Stated exercise
Return, unchanged, the part of the listing that opens with the line containing "Impressum (457, 855)" and closes with the line containing "Erfolgsgeschichten (98, 887)", both of those lines included.

________________________________________

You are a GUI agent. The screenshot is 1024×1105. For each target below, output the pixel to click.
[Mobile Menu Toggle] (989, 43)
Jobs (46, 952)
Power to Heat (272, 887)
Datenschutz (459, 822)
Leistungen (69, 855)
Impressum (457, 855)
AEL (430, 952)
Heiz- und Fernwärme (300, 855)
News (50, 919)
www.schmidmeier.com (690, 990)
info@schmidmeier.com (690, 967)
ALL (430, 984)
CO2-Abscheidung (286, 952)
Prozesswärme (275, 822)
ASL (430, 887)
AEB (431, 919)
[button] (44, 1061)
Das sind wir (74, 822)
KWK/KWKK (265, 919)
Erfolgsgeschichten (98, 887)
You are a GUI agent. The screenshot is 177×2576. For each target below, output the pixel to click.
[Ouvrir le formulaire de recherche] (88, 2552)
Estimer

________________________________________

Answer to this exercise
Impressum (457, 855)
AEL (430, 952)
Heiz- und Fernwärme (300, 855)
News (50, 919)
www.schmidmeier.com (690, 990)
info@schmidmeier.com (690, 967)
ALL (430, 984)
CO2-Abscheidung (286, 952)
Prozesswärme (275, 822)
ASL (430, 887)
AEB (431, 919)
[button] (44, 1061)
Das sind wir (74, 822)
KWK/KWKK (265, 919)
Erfolgsgeschichten (98, 887)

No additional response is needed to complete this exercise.